Winterplant Sun 24-Jan-21 09:46:26

@nowordforfluffy What area of law do you do please?

@splodgetastic I suppose I am also worried about the chances of getting a job in litigation as an NQ. I think perhaps coming from a regional firm it would be easier for me to get a private client role. I don't want to work in a high street firm though. I want to be at a tier 1 on a good salary. Not sure if litigation will be snobby in terms of moving to a city firm from a regional

OP’s posts: |
NoWordForFluffy Sun 24-Jan-21 09:55:07

Litigation, as I said in my first post. I addressed quite a few of your concerns in that post.

Cheongfan Sun 24-Jan-21 14:08:12

NoWordForFluffy

I've never NOT worked 9-5 since qualifying (with variations for flexible working), other than on very rare occasions. So it depends where you work and if you're prepared to take a salary hit for a work / life balance.

I get most, if not all, difficult clients to deal with as a) I'm good at explaining stuff to them and b) know how to remain polite whilst not taking any shit! It's a good skill to have.

I agree it's a good skill to have. I've never met a trainee that does it well! I've seen trainees who are fine at the usual 'it will take X weeks to do this and then this will happen and it will cost this' but not at how to handle it when it took X+1 weeks, or something else more urgent came in and you missed your deadline or something got denied that shouldn't have done, or the client isn't paying and you need to persuade them to.

Some of the best partners I know at client management talk about how hard it is. I do commercial law not private client, maybe private clients are far more reasonable than the ones I deal with! My experience is that client management is (generally) easy until something goes wrong.

But the OP clearly feels she's experienced it and deals with it well and ultimately I don't know her experience.

Cheongfan Sun 24-Jan-21 14:14:15

Winterplant

*@nowordforfluffy* What area of law do you do please?

@splodgetastic I suppose I am also worried about the chances of getting a job in litigation as an NQ. I think perhaps coming from a regional firm it would be easier for me to get a private client role. I don't want to work in a high street firm though. I want to be at a tier 1 on a good salary. Not sure if litigation will be snobby in terms of moving to a city firm from a regional

I think your issue will be your lack of litigation experience rather than firms being snobby. You mention just taking enquiries? What does that mean. You can't have just taken enquiries on potential matters (do you mean something else?) or you wouldn't have been able to have your training signed off. You need to work out how to pull out what you've done to be able to sell why a city firm would want you.

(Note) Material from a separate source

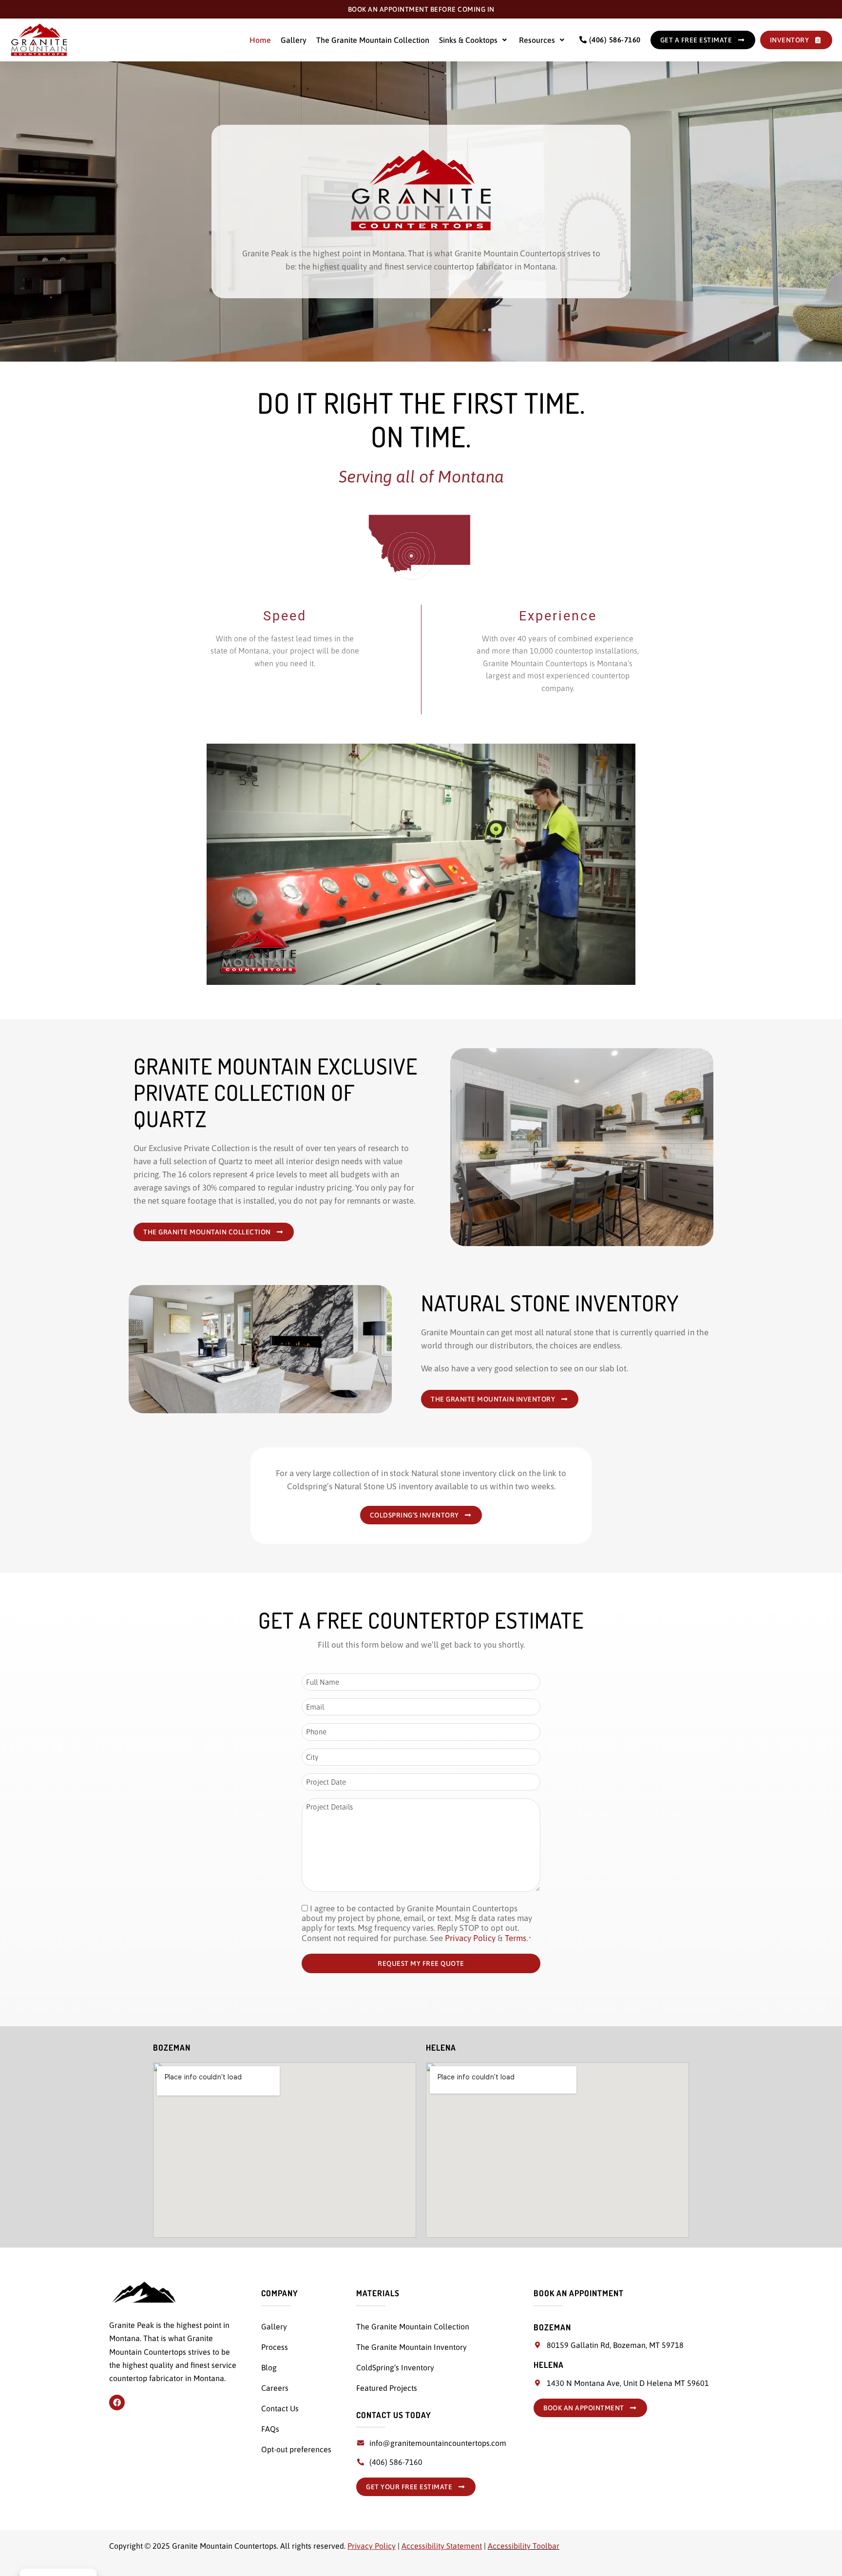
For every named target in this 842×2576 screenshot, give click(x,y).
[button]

Also, why not apply for both? You don't need to tell any of the firms your applying for both (obviously don't apply for both at the sake firm!). Then you can decide when you know what jobs you have.

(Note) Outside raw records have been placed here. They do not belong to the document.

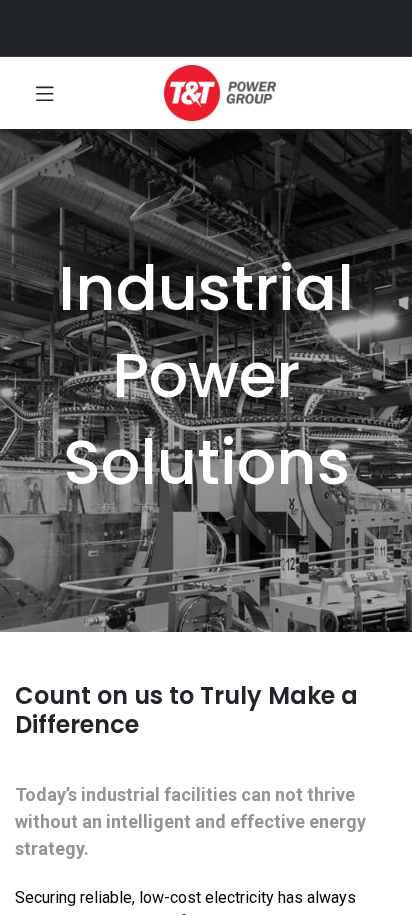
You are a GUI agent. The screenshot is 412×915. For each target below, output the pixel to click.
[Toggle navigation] (45, 93)
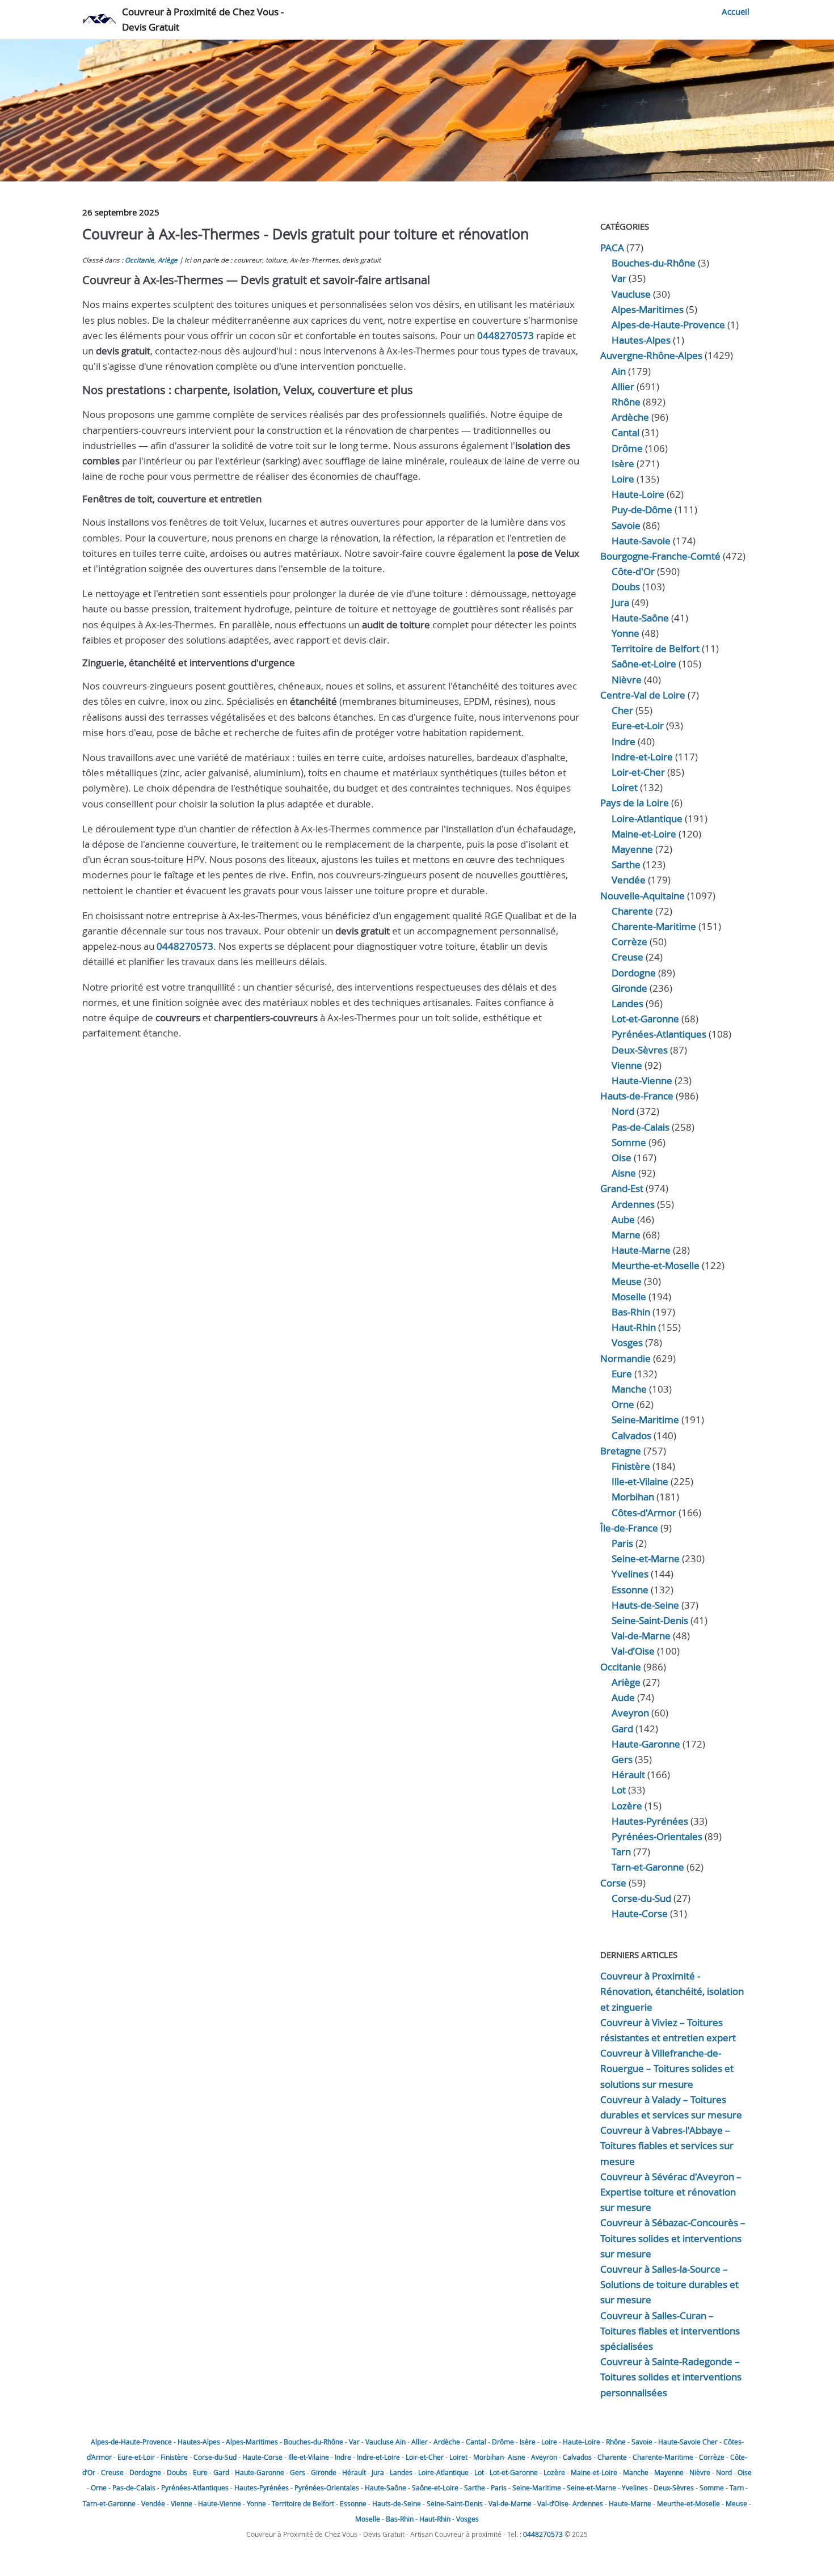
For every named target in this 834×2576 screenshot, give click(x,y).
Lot (619, 1789)
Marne (626, 1234)
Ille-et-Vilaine (640, 1481)
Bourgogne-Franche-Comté (660, 555)
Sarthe (626, 864)
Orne (623, 1404)
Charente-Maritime (654, 926)
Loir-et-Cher (425, 2456)
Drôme (627, 448)
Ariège (168, 260)
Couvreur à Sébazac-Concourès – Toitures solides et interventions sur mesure (672, 2238)
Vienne (627, 1065)
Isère (623, 463)
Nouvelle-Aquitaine (642, 895)
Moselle (629, 1296)
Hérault (628, 1774)
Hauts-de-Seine (645, 1604)
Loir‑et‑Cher (638, 772)
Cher (622, 710)
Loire (623, 478)
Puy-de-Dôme (642, 509)
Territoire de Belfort (656, 648)
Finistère (631, 1466)
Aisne (624, 1172)
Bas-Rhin (631, 1311)
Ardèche (630, 417)
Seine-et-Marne (646, 1558)
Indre (623, 741)
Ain (619, 371)
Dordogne (634, 972)
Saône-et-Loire (644, 663)
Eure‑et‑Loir (638, 725)
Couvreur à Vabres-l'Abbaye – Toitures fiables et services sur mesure (667, 2145)
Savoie (626, 525)
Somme (629, 1142)
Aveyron (630, 1712)
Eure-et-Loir (136, 2456)
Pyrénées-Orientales (657, 1836)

Cuthbert1 Sun 24-Jan-21 19:24:36

@Winterplant - not sure exactly what you mean by "city firm" but in my experience in private practice actually managing to work 9-5 is pretty rare in most fields at NQ level (especially as you don't have much control over your workload). If you can find somewhere where it's achievable then good luck to you. My advice would still be to do what interests you the most - it is surprisingly hard to change practice area once you've been working for a few years.